- **DATASET ENTRIES**
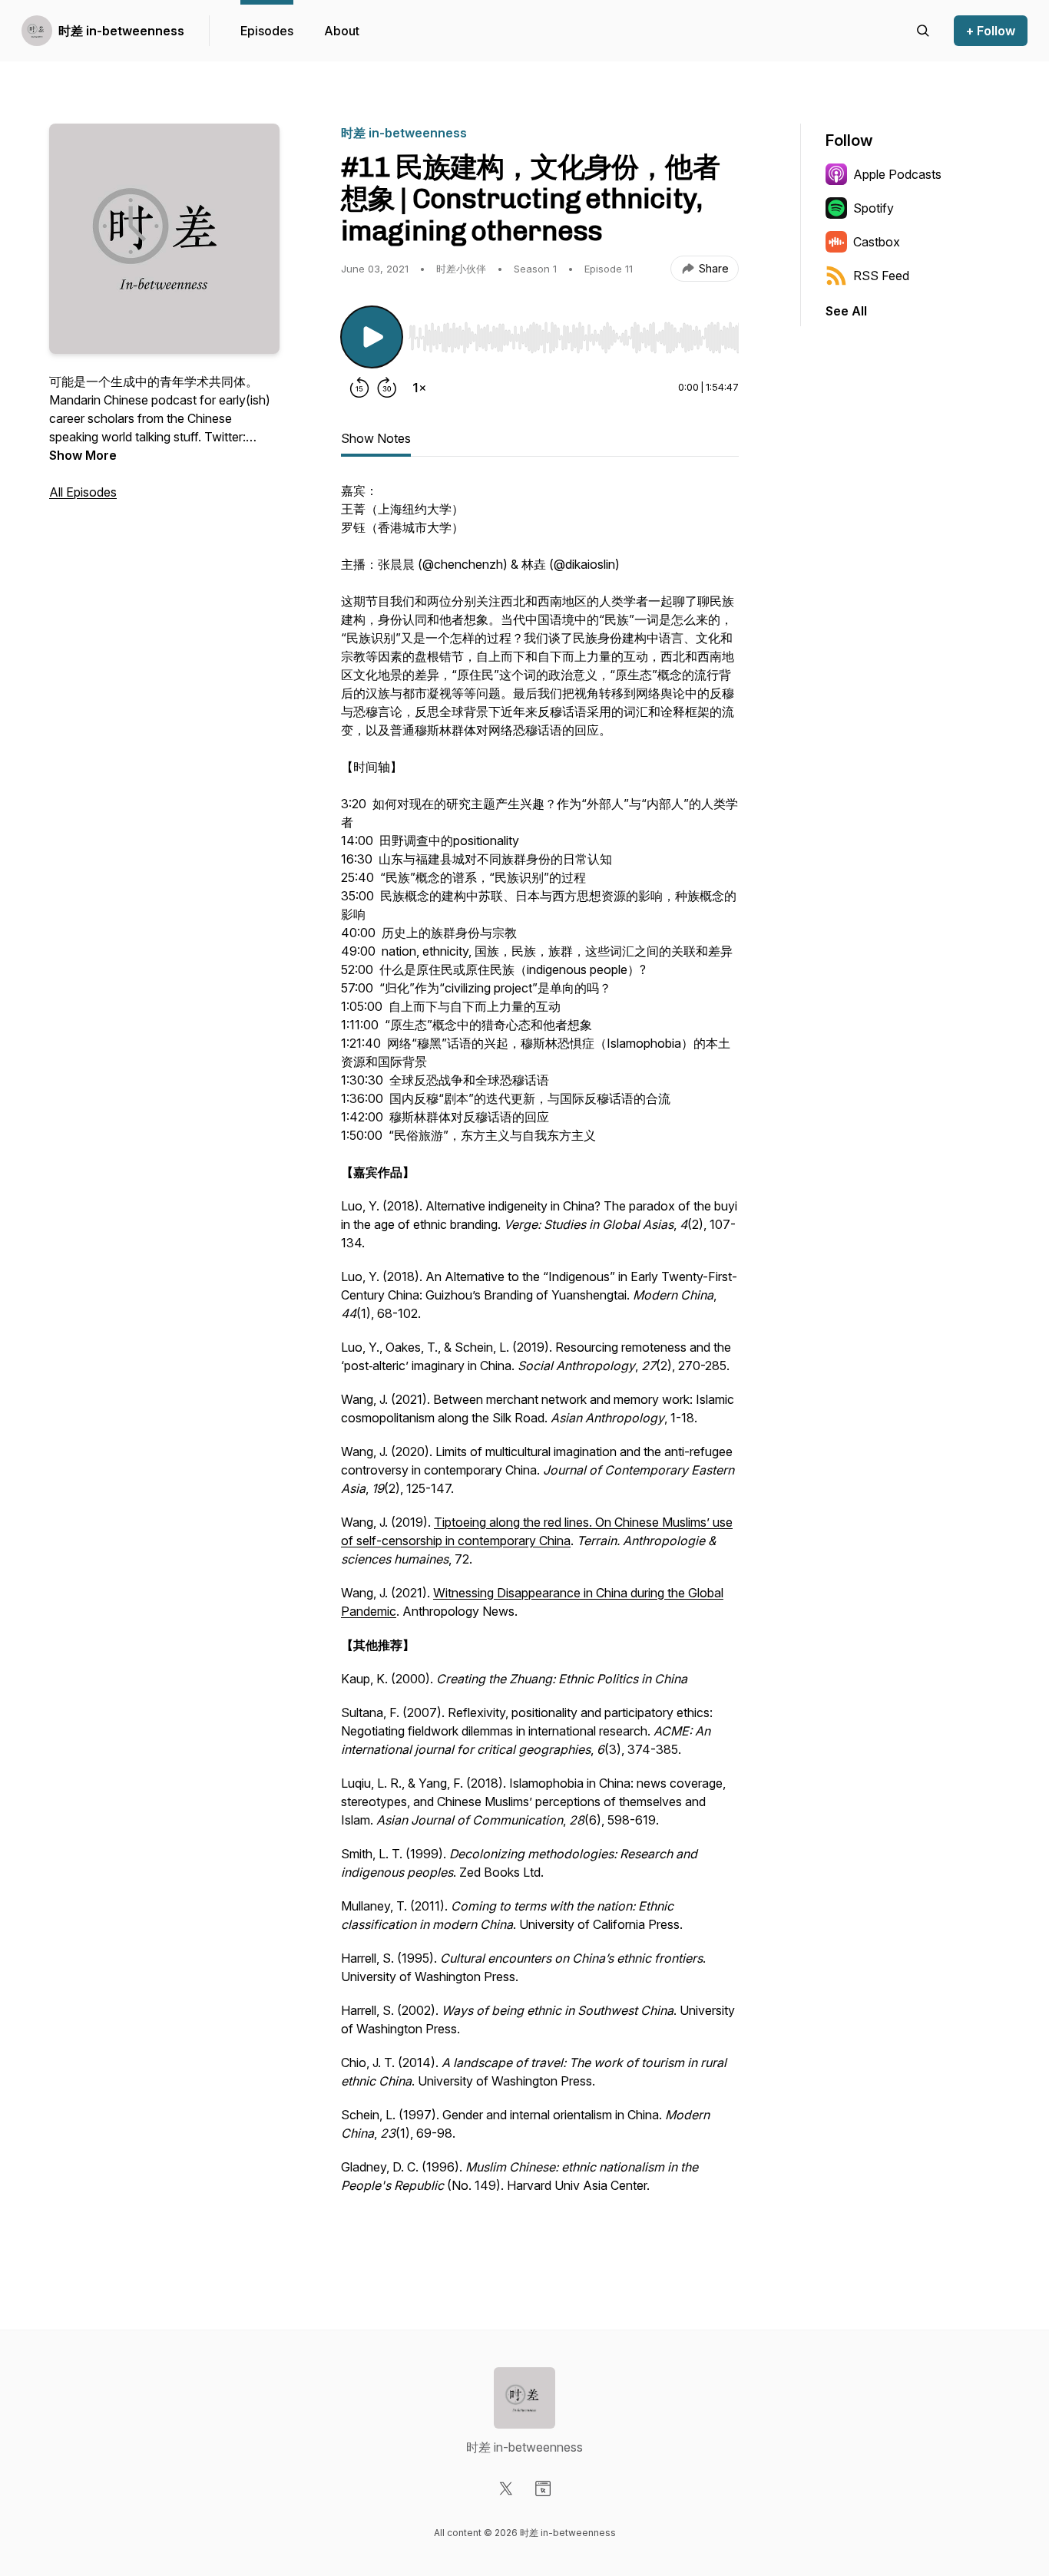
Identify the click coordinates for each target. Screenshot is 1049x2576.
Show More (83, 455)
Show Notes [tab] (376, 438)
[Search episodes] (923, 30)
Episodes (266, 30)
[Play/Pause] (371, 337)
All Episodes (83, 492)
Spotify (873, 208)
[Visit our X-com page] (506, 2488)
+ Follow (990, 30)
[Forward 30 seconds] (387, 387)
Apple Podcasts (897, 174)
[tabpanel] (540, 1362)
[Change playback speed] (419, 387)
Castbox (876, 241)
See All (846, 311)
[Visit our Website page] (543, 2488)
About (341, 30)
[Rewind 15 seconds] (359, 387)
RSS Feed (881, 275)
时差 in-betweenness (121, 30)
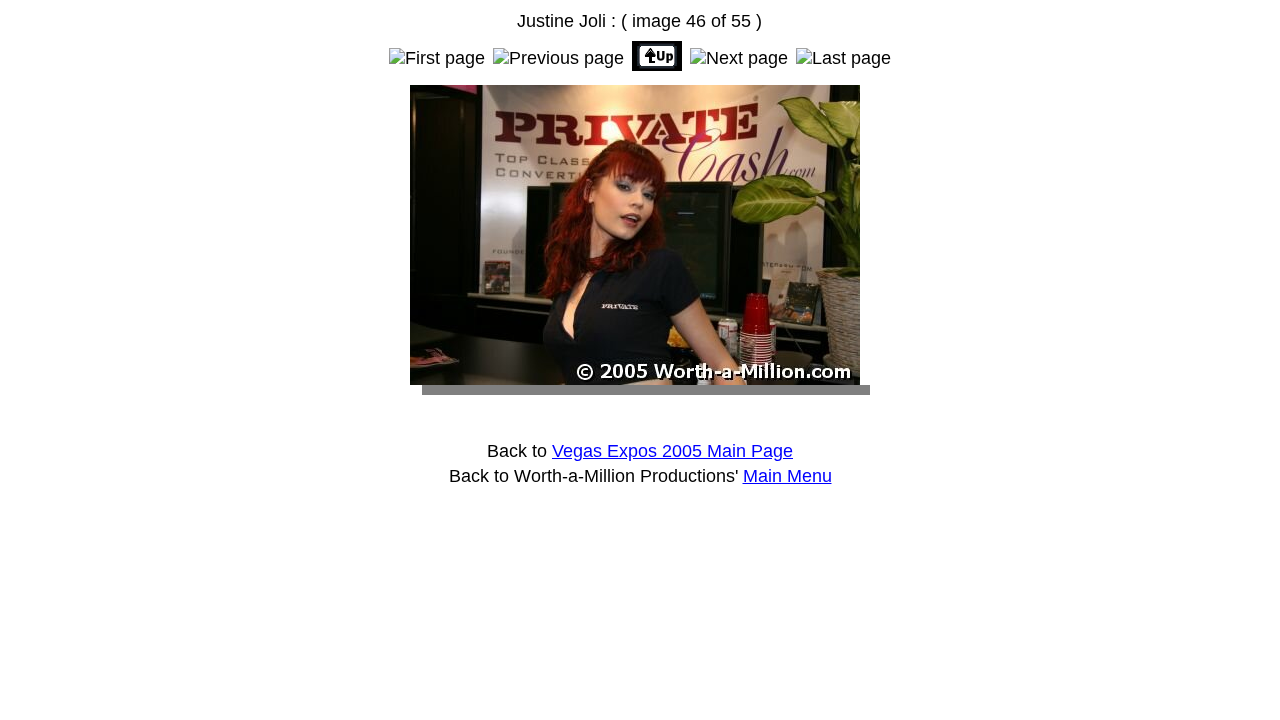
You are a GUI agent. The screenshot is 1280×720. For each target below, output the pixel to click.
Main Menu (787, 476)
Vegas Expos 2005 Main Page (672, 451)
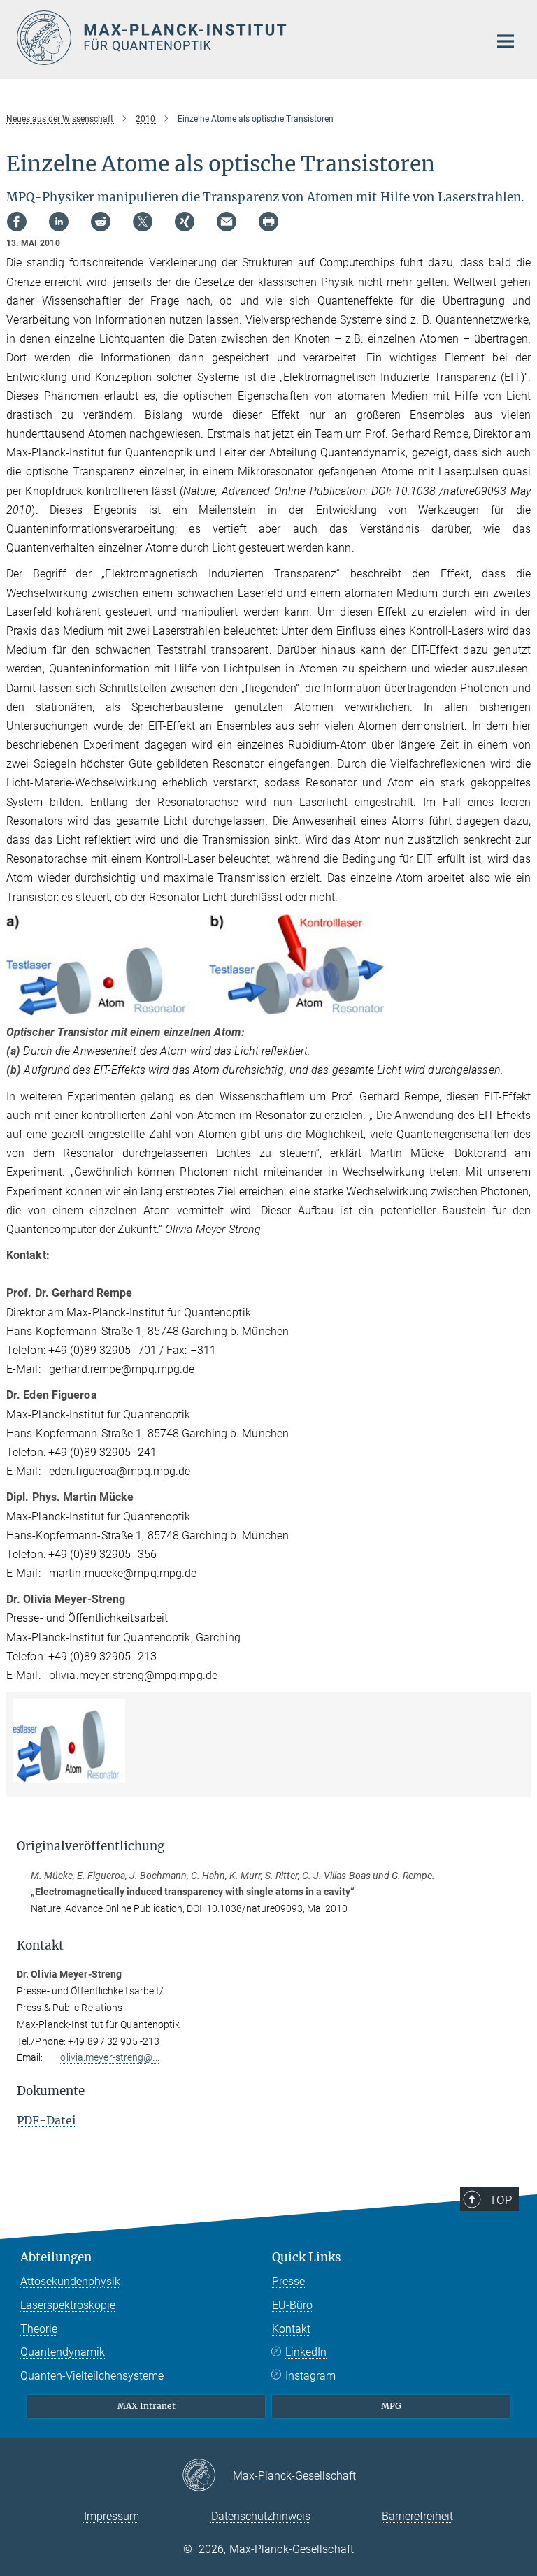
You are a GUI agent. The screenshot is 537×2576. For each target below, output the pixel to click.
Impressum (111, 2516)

- **WHAT IS BEING ASKED**
Take the line with "[Rewind 15 seconds] (359, 387)" and every line after it through the end of the data, and write only them out exactly, leaving out the pictures.

- **EXPECTED ANSWER**
[Rewind 15 seconds] (359, 387)
RSS Feed (881, 275)
时差 in-betweenness (121, 30)
You are a GUI agent. The screenshot is 1280×720. For each target below, output the pixel to click.
Main Menu (787, 476)
Vegas Expos 2005 Main Page (672, 451)
You are a GUI agent. The screenshot is 537×2576. For each target below, output the pixel to click.
Impressum (111, 2516)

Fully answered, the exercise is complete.